Para os padrões de uma carreira, Suzana chegou tarde ao cinema. Já tinha tido seus nove filhos quando decidiu, no fim da década de 1960, prestar vestibular para o curso de cinema da USP. Mais tarde, deixou o Brasil para fazer pós-graduação na New York University. Voltando ao país, trabalhou por quase duas décadas na TV Cultura, onde realizou meia centena de documentários.

E só na meia-idade embarcou na aventura de fazer filmes. Ela já havia passado dos 50 (com muitos de seus mais de 20 netos já nascidos) quando decidiu transpor para as telas a história de uma imigrante nordestina que leva uma vida miserável em São Paulo, enquanto sonha com o grande amor.

Marcélia Cartaxo venceu o Urso de Prata de melhor atriz no Festival de Berlim com sua interpretação de Macabéa, a mulher que se apaixona por Olímpico (Jose Dumont). “Você me ensinou muito. Uma mulher forte, especial e que deixa um legado. Obrigado por ter entrado na minha vida”, publicou Marcélia no Instagram, em homenagem a Suzana.

A hora da estrela ainda levou mais dois troféus na Berlinale, incluindo o prêmio da crítica de melhor direção para Suzana Amaral. Até então desconhecida do grande público, ela estreou como uma grande realizadora, num ambiente em que a presença das mulheres era raríssima. No entanto, discutir o papel da mulher no cinema nunca foi seu interesse. “Não existe cinema feminino, mas, sim, cinema bom”, dizia.

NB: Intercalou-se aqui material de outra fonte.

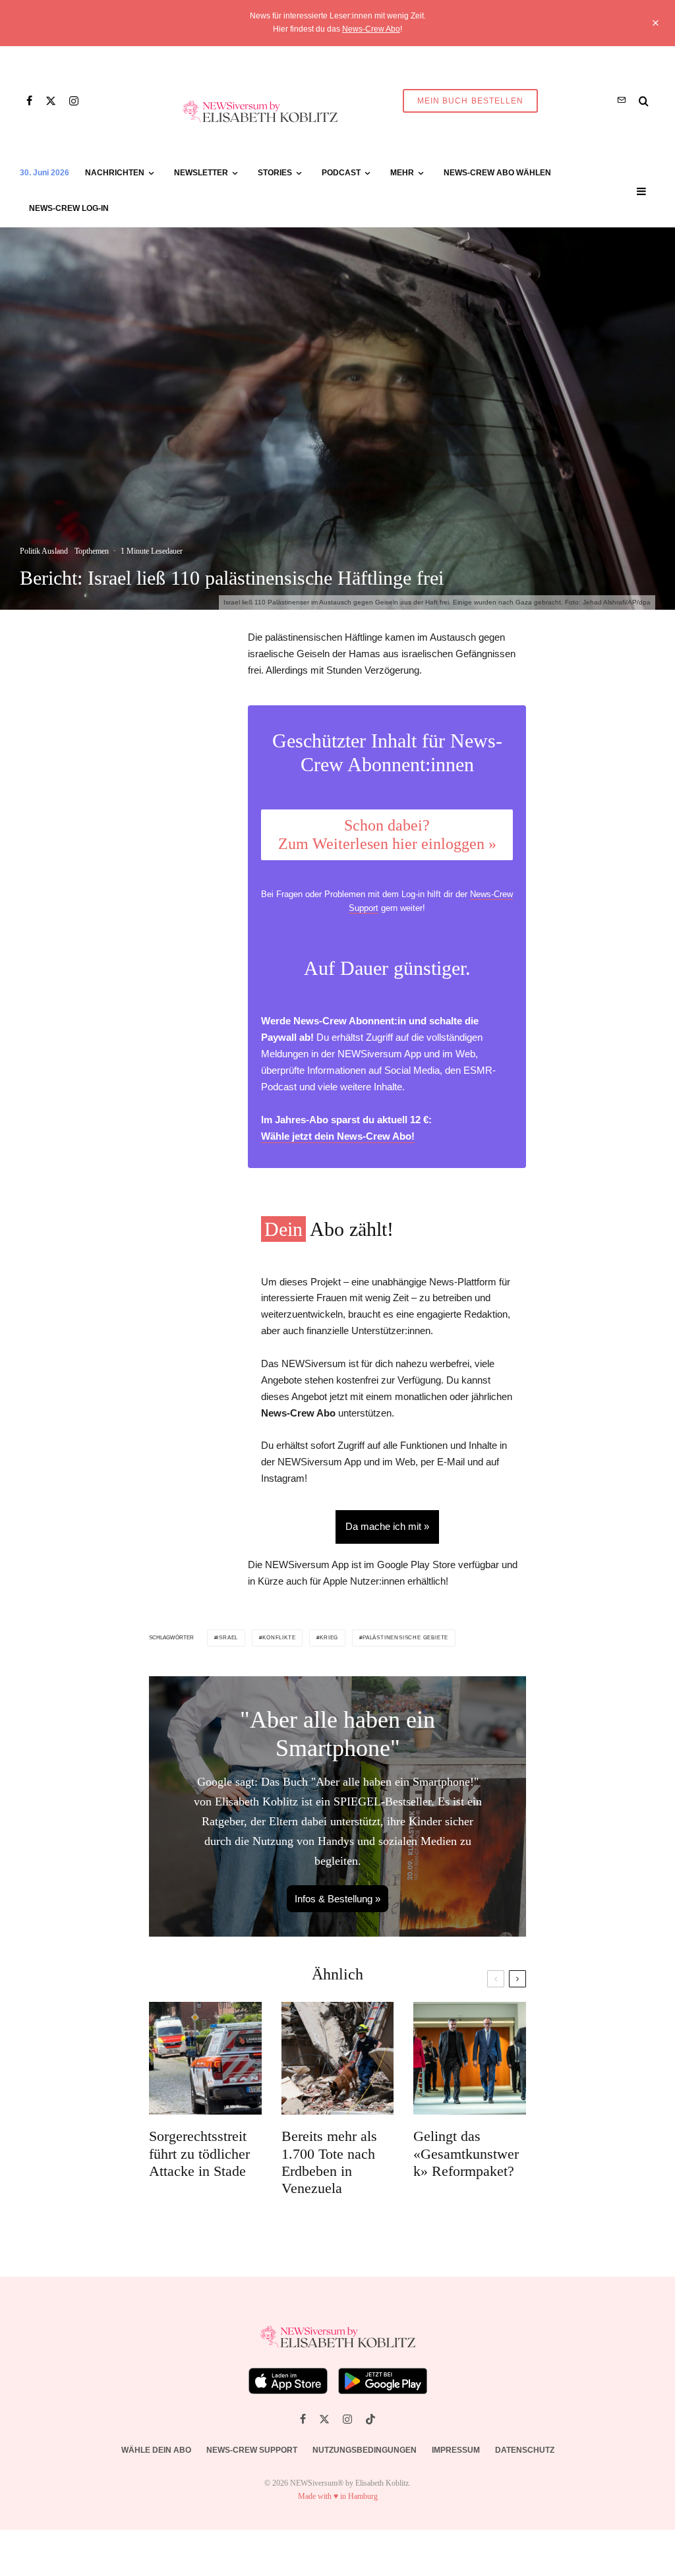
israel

Mesmo com a consagração da crítica, Suzana demorou a voltar a filmar. A primeira metade dos anos 1990, com a extinção da Embrafilme pelo governo Collor, passou em brancas nuvens para a produção cinematográfica. Nesse meio tempo, ela dirigiu uma minissérie em Portugal e fez mais documentários.

PERSONAGEM 
Seu segundo longa, Uma vida em segredo, só foi lançado em 2001. Mais uma vez, Suzana escolheu uma forte personagem feminina vinda da literatura. Biela, cria do autor mineiro Autran Dourado, ganhou na telona uma interpretação marcante da atriz Sabrina Greve. Os dois primeiros filmes de Suzana dialogam fortemente. Suas duas protagonistas não tiveram educação e carecem de traquejo social. Viveram isoladas no campo e tiveram que se adaptar à vida urbana.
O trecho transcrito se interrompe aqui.